Screenshot grounding data
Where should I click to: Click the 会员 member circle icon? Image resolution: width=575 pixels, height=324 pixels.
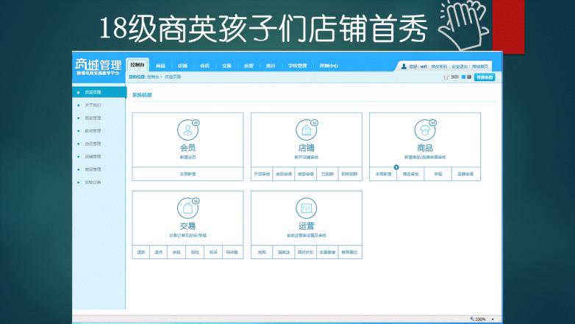point(188,130)
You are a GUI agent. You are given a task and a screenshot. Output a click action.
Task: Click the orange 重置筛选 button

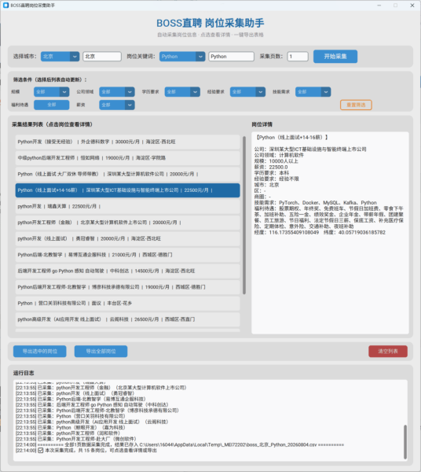pyautogui.click(x=356, y=105)
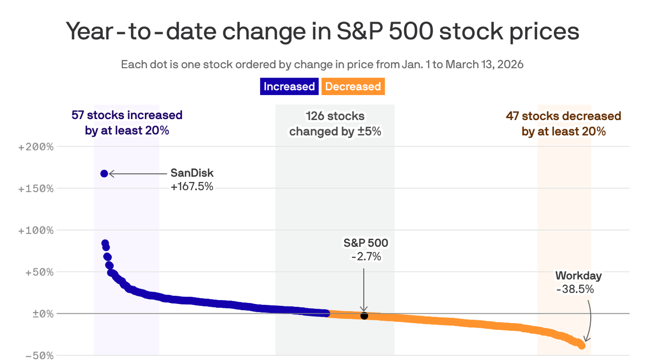645x363 pixels.
Task: Click the +50% y-axis label
Action: coord(38,272)
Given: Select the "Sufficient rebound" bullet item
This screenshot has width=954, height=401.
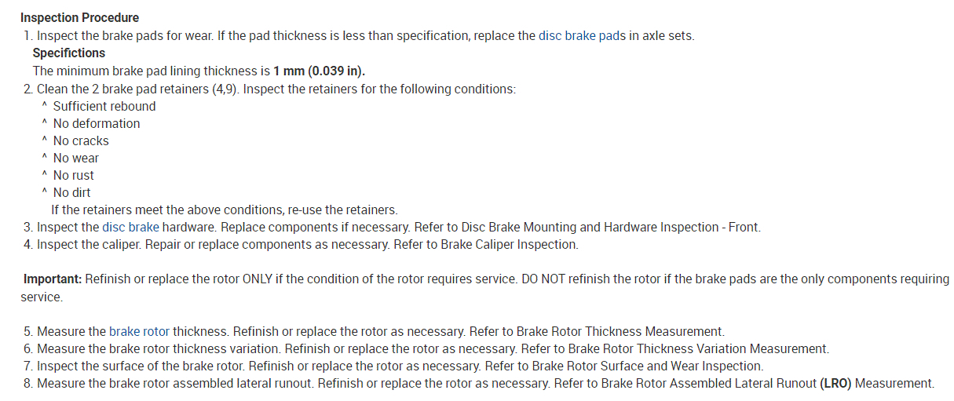Looking at the screenshot, I should click(104, 106).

--- TASK DIRECTIONS ---
Could you repeat exactly the lines from the one containing "Task: Click the orange 重置筛选 button" to the last line of the records, both included, and leave out every picture?

--- SOLUTION TO THIS PROBLEM ---
Task: Click the orange 重置筛选 button

pyautogui.click(x=356, y=105)
645x363 pixels.
Task: Click the +50% y-axis label
Action: coord(38,272)
Given: Select the "Sufficient rebound" bullet item
This screenshot has width=954, height=401.
Looking at the screenshot, I should click(104, 106).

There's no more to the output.